──────── Brano di lettura

L’andamento della distribuzione personale dei redditi è legata all’andamento
della distribuzione funzionale del reddito.
Nei periodi in cui il lavoro acquisisce quote redistributive maggiori, la
distribuzione personale del reddito diventa più equa.
Quale relazione c’è quindi tra il livello di reddito e la sua distribuzione?
Kuznets raccolse i dati relativi all’indice di Gini e del livello del reddito
pro-capite in un insieme di Paesi, ottenendo una curva a forma di U
rovesciata. I Paesi con reddito molto basso mostrano indici di
diseguaglianza bassi, e man mano che si prendono in considerazione
Paesi con reddito più alto, aumenta anche l’indicatore di disuguaglianza.

────────────────
──────── Righe di dati

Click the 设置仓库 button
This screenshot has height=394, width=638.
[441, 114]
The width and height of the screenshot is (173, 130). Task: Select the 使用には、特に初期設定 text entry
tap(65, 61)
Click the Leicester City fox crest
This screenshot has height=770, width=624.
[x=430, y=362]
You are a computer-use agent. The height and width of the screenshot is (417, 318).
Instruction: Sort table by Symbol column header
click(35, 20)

────────────────
──────── Righe di dati

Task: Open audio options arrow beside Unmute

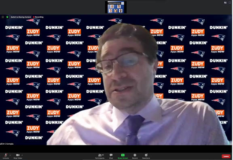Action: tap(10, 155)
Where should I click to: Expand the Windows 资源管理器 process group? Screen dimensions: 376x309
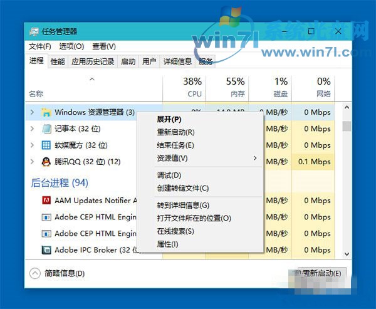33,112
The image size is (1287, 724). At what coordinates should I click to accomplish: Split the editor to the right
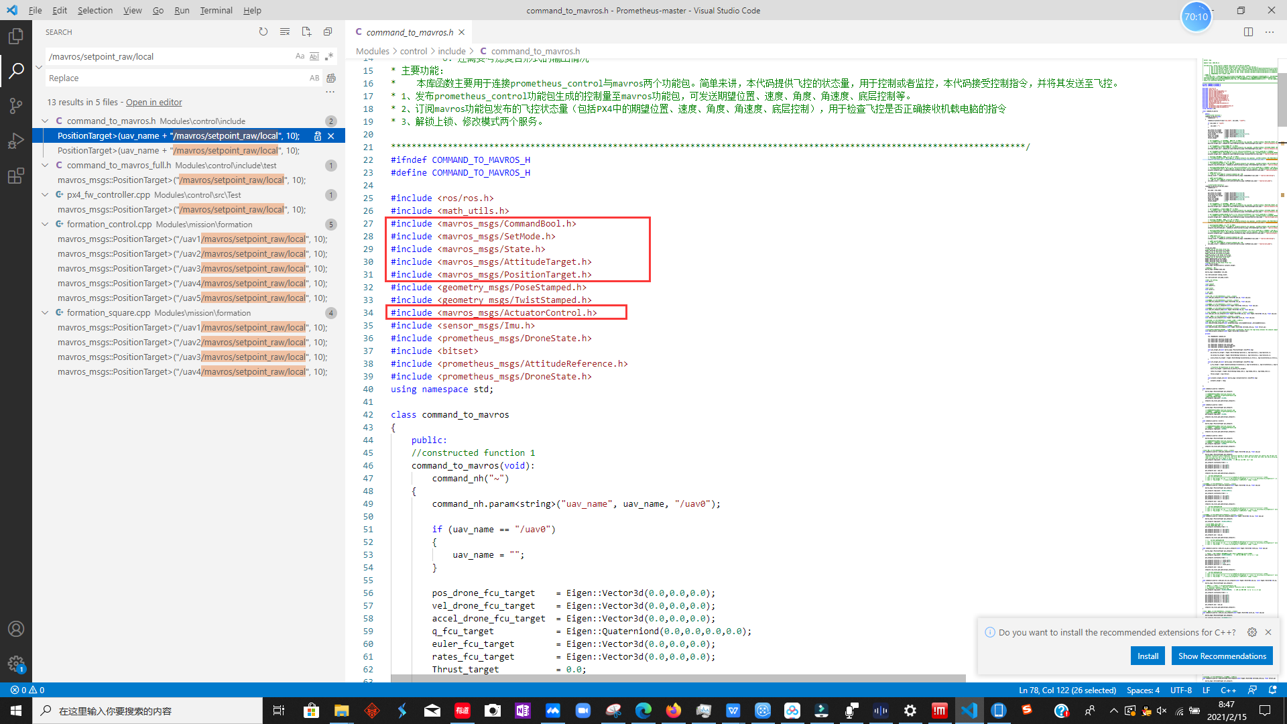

────────────────

Sfide —
(a) Nel brano sulla distribuzione del reddito, che forma ha la curva ottenuta da Kuznets?
(b) Prosegui il brano sulla distribuzione del reddito dopo la sua ultima frase.
I record non sono necessari.

Risultati —
(a) Una forma a U rovesciata.

(b)
Ad un certo punto però il segno della relazione si inverte, facendo sì che
a redditi medi crescenti corrispondano indicatori di diseguaglianza
minori. L’aumento dei livelli reddituali dapprima comportò un aumento
della diseguaglianza ma, oltre un certo livello, comportò una riduzione
delle diseguaglianze. In poche parole nelle società appena nate si denota
una maggiore diseguaglianza, mentre nelle società più mature si denota
una minore diseguaglianza grazie all’aumento dei redditi
il nesso inverso (l’effetto della diseguaglianza sulla performance di
crescita) è stato invece oggetto degli studi di Barro, decretando che
quanto più alto sarà l’indice di Gini, tanto più basso sarà il tasso di
crescita del reddito procapite. Barro fu un esponente di spicco della
scuola delle aspettative razionali, secondo cui per i consumatori è
indifferente che il deficit pubblico sia finanziato espandendo il debito
pubblico o le imposte. Il teorema di Barro ripropone, in sostanza,
l'equivalenza ricardiana.
Se ne conclude che la diseguaglianza, nella distribuzione personale del reddito,
danneggia le performance di crescita e che le diseguaglianze comportano la
necessità di politiche redistributive che tolgono, però, risorse ad altri tipi di
investimenti.
IL WELFARE STATE
Il Welfare State. E’ l’insieme degli istituti messi in atto dallo Stato per
promuovere la qualità della vita dei cittadini e per combattere la povertà
mediante i trasferimenti alle famiglie e la fornitura di beni e servizi. La spesa
per lo stato sociale è composta da previdenza, assistenza e sanità.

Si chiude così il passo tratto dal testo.